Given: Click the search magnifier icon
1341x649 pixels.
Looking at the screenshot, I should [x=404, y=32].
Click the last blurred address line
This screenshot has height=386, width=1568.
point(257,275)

WHAT YOU NEED TO DO =>
You are asked to transcribe the complete data exactly.

RESULT FOR THIS EXERCISE =>
Given: Click the search magnifier icon
1341x649 pixels.
Looking at the screenshot, I should [x=404, y=32].
Click the last blurred address line
This screenshot has height=386, width=1568.
point(257,275)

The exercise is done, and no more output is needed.